* _Activity_
The answer must be one number: how many lines below contain the word "Switch".

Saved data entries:
▬▬▬▬▬▬▬▬▬▬

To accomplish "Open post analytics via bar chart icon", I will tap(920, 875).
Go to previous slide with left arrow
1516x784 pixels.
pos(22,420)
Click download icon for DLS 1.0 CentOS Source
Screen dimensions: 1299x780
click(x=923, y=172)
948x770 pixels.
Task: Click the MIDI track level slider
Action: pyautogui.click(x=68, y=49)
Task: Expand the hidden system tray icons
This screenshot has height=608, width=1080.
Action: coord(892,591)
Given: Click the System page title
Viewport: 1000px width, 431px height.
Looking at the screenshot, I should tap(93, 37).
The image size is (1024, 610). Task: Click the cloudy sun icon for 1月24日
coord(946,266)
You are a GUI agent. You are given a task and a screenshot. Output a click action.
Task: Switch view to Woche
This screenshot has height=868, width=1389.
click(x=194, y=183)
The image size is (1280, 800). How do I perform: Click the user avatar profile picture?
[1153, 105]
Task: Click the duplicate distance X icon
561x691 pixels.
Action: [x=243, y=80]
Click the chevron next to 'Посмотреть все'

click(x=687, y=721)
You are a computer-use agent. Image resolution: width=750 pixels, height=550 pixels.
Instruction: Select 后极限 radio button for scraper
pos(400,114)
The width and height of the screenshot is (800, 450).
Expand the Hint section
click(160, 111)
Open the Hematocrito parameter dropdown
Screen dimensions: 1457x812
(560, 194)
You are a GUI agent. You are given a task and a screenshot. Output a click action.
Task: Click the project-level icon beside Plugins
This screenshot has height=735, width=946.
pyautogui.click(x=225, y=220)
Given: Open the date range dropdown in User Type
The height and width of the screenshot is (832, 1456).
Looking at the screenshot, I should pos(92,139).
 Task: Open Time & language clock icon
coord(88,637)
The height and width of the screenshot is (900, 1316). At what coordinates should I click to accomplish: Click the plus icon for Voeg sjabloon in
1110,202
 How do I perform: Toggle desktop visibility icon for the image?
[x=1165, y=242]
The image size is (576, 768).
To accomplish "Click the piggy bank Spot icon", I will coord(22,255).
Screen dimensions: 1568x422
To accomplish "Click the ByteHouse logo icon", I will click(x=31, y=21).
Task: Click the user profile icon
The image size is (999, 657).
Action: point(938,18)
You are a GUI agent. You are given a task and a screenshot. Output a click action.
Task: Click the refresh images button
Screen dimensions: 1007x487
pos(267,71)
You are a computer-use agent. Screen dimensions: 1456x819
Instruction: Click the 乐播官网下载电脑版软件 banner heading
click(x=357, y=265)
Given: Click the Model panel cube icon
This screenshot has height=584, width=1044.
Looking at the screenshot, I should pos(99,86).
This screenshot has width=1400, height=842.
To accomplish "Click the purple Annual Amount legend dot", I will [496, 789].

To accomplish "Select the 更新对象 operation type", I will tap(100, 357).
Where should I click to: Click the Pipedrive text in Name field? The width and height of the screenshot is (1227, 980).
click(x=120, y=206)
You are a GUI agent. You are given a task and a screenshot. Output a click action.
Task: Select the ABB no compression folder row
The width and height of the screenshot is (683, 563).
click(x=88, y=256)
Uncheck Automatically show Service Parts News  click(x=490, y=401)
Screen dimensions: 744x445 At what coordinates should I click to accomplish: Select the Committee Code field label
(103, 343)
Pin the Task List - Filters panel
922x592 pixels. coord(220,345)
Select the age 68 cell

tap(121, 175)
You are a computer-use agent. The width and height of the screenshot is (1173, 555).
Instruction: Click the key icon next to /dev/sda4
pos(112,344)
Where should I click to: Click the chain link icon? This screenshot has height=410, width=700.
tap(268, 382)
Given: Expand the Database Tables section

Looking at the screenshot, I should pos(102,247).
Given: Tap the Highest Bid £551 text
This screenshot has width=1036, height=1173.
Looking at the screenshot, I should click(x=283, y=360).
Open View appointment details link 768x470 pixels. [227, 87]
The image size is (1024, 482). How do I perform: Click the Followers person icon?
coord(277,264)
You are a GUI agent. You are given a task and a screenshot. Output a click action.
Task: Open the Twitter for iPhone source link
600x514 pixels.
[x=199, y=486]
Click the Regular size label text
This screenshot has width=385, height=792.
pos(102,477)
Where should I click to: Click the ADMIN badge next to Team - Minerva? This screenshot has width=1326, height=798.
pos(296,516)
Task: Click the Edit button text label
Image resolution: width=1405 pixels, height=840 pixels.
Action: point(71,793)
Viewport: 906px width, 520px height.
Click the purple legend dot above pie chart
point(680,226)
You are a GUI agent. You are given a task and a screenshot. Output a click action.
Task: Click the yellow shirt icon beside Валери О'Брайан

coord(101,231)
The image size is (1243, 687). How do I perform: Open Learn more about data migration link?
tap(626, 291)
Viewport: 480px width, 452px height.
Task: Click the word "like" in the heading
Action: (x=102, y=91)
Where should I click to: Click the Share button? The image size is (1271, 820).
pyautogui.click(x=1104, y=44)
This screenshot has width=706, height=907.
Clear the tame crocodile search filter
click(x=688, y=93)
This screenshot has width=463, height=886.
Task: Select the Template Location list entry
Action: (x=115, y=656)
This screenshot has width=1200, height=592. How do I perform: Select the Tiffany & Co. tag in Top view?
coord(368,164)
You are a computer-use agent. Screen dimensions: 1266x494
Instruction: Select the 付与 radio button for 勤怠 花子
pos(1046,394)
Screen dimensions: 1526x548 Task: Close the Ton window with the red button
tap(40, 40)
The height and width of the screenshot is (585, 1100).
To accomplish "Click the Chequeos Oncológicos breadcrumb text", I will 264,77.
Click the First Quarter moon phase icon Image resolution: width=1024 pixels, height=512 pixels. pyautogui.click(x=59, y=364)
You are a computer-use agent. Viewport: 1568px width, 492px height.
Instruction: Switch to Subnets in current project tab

▬▬▬▬▬▬▬▬▬▬

* _Written answer_
2